A literatura pode ser um caminho sensível para pensar futuros possíveis em tempos de crise ambiental. Na Amazônia, histórias que misturam ficção, memória e saberes tradicionais têm ajudado crianças e jovens a refletir sobre sua relação com o território e os impactos das mudanças climáticas. É desse encontro entre literatura e floresta que nasceu a ONG Vaga Lume, organização sem fins lucrativos que há mais de duas décadas constitui bibliotecas comunitárias junto com comunidades indígenas, quilombolas, ribeirinhas e rurais nos nove estados da Amazônia Legal.
Para Lia Jamra, diretora-executiva da Vaga Lume, a literatura é um convite à reflexão e à transformação. “A literatura não nos dá respostas prontas, mas desperta perguntas fundamentais. Ao vivenciar as histórias e os saberes da floresta, as crianças percebem que o clima não é uma pauta distante, mas parte da sua própria identidade”, afirma.
A curadoria dos acervos da Vaga Lume privilegia livros que abordam tanto a preservação ambiental em si quanto a relação entre o indivíduo e a natureza. Autores indígenas, quilombolas e ribeirinhos ocupam posição central, trazendo para o debate a experiência de quem vive diariamente a floresta e carrega conhecimentos ancestrais sobre preservação e modos de vida sustentáveis. “Nosso cuidado não é apenas selecionar bons livros, mas obras que provoquem reflexão. Ao valorizar autorias indígenas, quilombolas e ribeirinhas, damos centralidade a vozes que há séculos preservam a Amazônia”, diz Jamra.

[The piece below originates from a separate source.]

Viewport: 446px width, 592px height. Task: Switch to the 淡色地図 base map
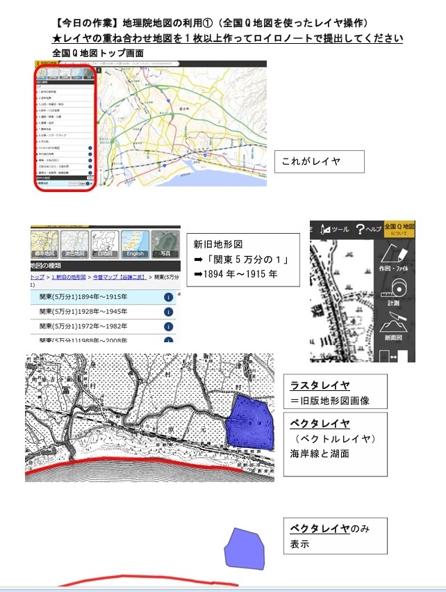point(76,243)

Em 2025, ano em que Belém receberá a COP30, a Vaga Lume intensificou suas ações com as comunidades da Amazônia sobre temas climáticos e ambientais. Entre elas estão um intercâmbio de jovens em Castanhal (PA), que resultou em um manifesto coletivo sobre a defesa da Amazônia; um processo de escuta com as comunidades para compreender o que elas entendiam sobre mudanças climáticas; o lançamento de um guia de atividades para a Semana da Amazônia, que gerou a mobilização comunitária para atividades e discussões voltadas a refletir a importância da floresta e a sua preservação; e, durante a COP30, a inauguração de uma biblioteca conceito no Pará. “Garantir acesso a essas narrativas é também um ato político. A literatura pode ser um meio de justiça climática ao reconhecer os saberes tradicionais como parte da solução global para a crise”, frisa Jamra.
Mas as atividades propostas não se limitam a eventos pontuais, como a COP. Elas acontecem, sobretudo, no cotidiano das rodas de leitura em que uma narrativa sobre rios, animais ou ciclos da água abre espaço para conversas sobre pertencimento e responsabilidade com a floresta. “Uma roda de leitura é mais que compartilhar um livro: é um espaço coletivo de reflexão. Quando uma criança se encanta com a narrativa de um rio, passa a enxergar seu território com outros olhos e entende que cuidar dele é também cuidar do clima”, explica.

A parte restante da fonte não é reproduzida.